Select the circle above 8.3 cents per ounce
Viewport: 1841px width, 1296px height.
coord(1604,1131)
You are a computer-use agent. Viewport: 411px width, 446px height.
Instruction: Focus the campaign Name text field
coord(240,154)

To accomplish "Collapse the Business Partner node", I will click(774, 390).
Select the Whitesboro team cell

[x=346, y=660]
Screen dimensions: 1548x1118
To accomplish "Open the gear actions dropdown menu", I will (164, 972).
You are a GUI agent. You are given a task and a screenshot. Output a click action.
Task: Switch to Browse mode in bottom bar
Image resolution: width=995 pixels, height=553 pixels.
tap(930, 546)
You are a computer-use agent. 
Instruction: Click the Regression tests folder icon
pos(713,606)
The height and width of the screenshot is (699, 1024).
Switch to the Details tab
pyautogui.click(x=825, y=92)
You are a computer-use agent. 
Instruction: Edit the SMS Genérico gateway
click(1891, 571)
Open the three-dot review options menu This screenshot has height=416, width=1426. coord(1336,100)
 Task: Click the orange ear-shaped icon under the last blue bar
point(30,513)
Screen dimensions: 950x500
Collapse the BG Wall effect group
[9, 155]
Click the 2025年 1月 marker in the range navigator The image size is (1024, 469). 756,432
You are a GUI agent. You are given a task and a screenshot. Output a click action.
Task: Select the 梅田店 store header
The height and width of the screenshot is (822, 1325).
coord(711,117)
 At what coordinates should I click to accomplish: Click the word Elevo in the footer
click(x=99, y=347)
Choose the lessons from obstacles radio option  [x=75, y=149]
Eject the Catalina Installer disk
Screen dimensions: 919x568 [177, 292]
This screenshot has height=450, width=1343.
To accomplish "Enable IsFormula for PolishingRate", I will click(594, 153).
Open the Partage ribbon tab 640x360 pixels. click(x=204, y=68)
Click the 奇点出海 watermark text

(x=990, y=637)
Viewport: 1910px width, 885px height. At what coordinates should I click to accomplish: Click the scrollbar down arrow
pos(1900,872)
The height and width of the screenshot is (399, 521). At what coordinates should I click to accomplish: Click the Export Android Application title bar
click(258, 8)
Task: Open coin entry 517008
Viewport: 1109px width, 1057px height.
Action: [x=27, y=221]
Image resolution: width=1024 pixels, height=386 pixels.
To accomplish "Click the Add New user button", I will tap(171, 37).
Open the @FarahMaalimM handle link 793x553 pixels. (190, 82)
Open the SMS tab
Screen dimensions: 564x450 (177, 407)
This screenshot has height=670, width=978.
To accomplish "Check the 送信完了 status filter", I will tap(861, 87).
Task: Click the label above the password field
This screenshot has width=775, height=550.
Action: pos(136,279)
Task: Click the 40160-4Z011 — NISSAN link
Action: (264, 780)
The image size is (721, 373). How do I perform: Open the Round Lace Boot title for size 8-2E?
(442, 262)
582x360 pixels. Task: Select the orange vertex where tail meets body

* Exercise
Set down, from the entries above, exactly the lines from the one with "This screenshot has height=450, width=1343." up to and including the one with "Image resolution: width=1024", and no other lines.

* Expected answer
This screenshot has height=450, width=1343.
To accomplish "Enable IsFormula for PolishingRate", I will click(594, 153).
Open the Partage ribbon tab 640x360 pixels. click(x=204, y=68)
Click the 奇点出海 watermark text

(x=990, y=637)
Viewport: 1910px width, 885px height. At what coordinates should I click to accomplish: Click the scrollbar down arrow
pos(1900,872)
The height and width of the screenshot is (399, 521). At what coordinates should I click to accomplish: Click the Export Android Application title bar
click(258, 8)
Task: Open coin entry 517008
Viewport: 1109px width, 1057px height.
Action: [x=27, y=221]
Image resolution: width=1024 pixels, height=386 pixels.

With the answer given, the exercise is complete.